* _Exercise goal_
Provide only the number of lines in the records where "computer" appears.

* _Data for processing_
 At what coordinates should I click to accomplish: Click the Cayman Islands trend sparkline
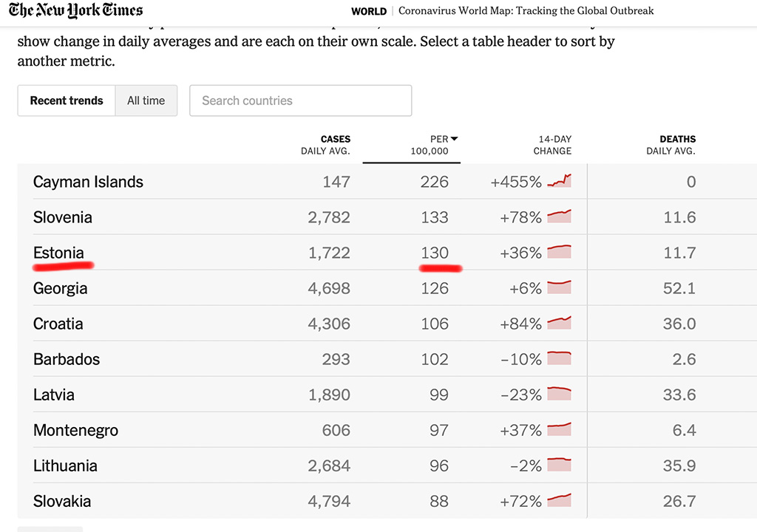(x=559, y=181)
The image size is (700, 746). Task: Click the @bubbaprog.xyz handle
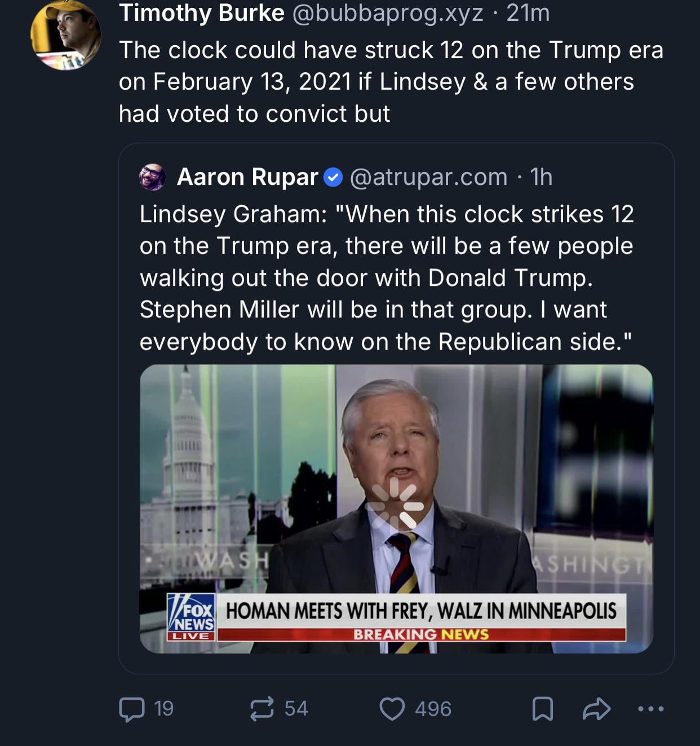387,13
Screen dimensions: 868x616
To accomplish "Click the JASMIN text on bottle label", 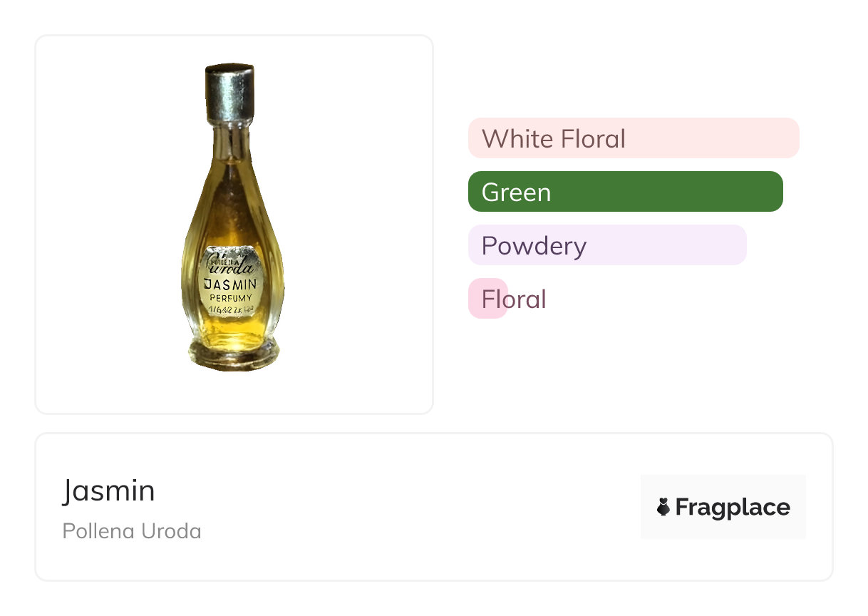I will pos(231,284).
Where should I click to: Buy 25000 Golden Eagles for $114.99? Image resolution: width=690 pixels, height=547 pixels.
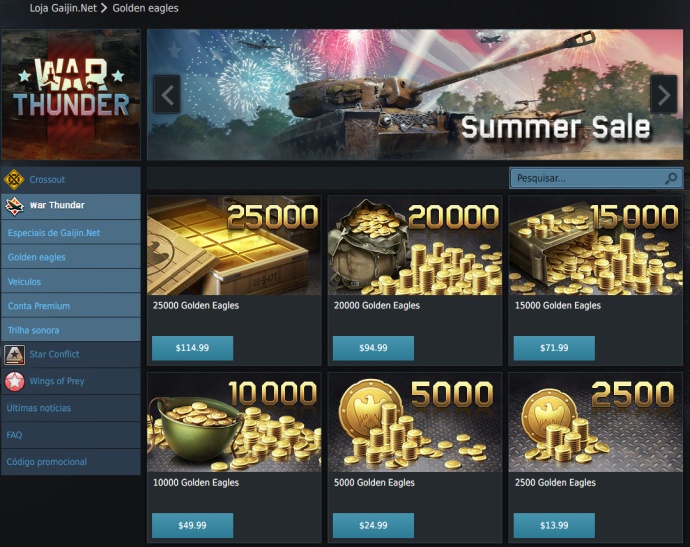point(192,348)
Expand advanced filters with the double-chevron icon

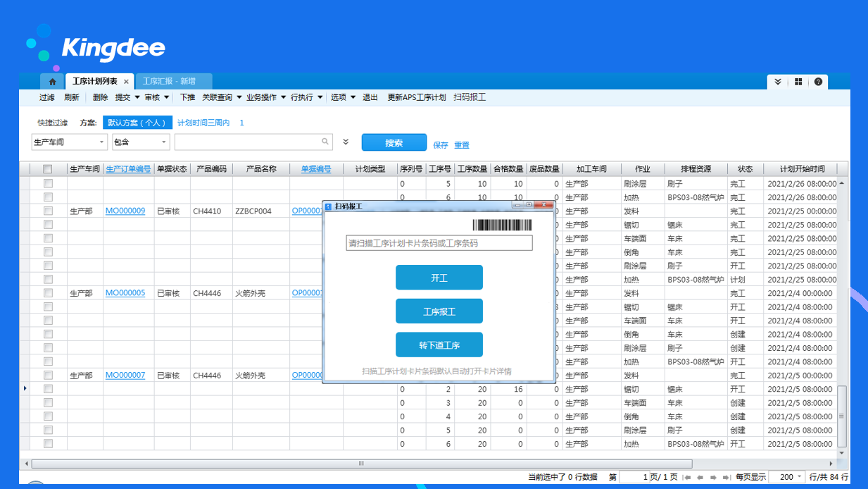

...

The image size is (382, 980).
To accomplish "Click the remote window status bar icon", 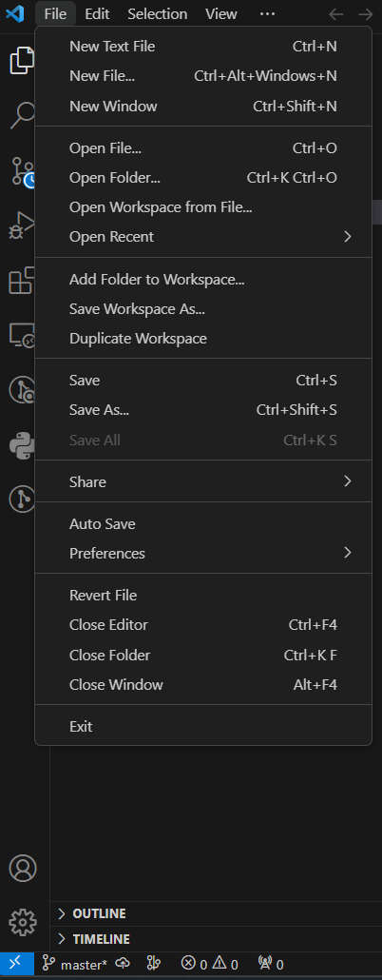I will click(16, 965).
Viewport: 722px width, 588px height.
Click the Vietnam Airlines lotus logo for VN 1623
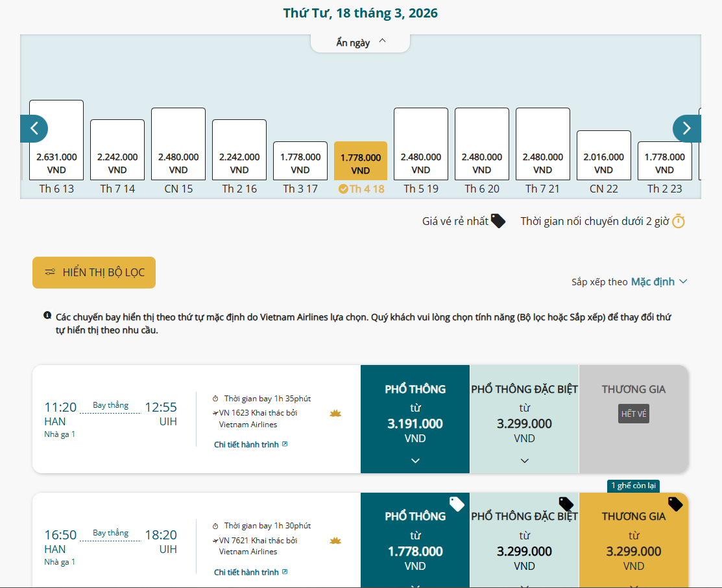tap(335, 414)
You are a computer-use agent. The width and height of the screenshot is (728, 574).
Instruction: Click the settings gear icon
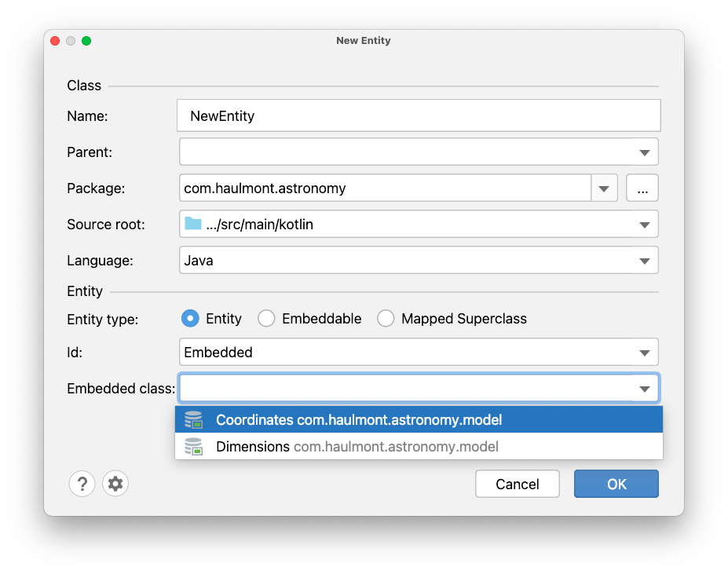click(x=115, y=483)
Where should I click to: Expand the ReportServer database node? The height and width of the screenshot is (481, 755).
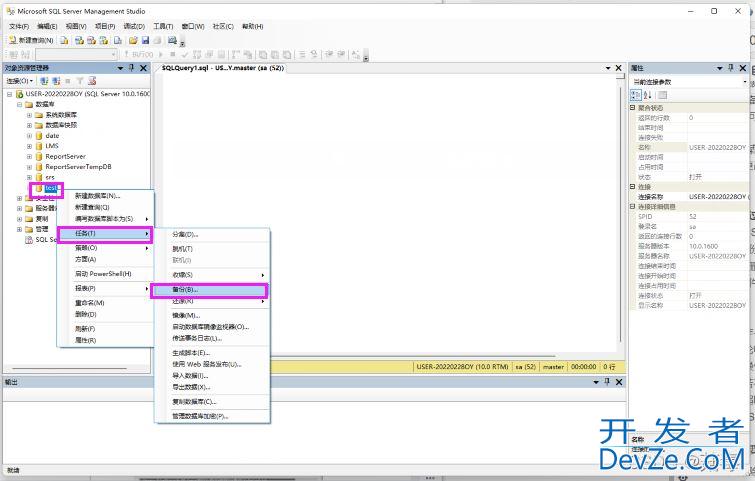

...

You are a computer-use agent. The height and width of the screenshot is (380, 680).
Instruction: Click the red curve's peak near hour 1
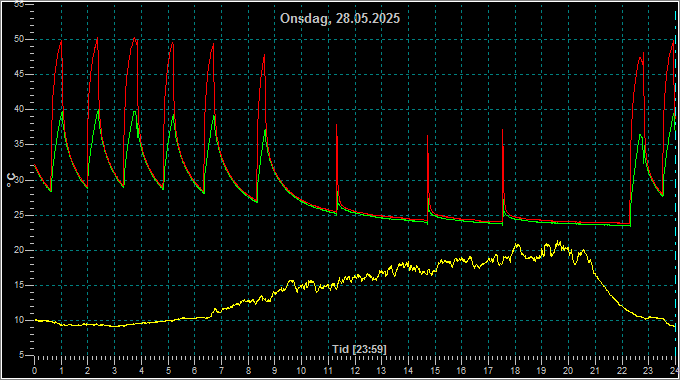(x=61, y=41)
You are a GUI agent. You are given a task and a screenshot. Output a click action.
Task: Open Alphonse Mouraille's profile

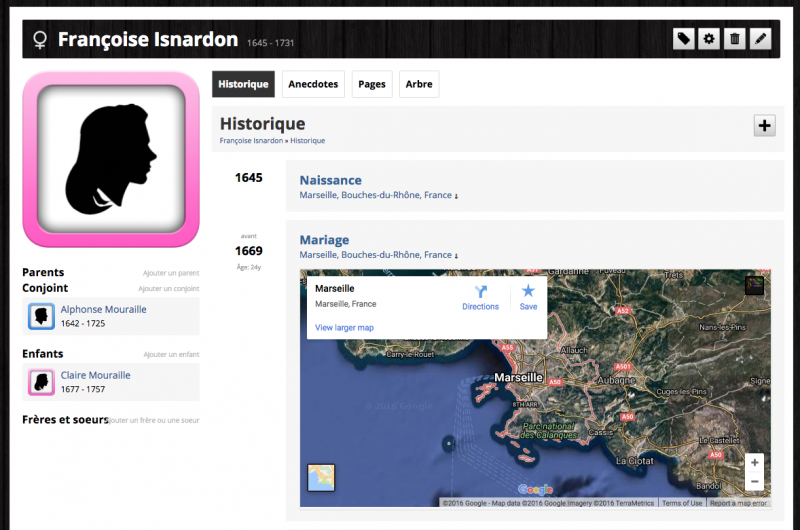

* _Answer to this task_
2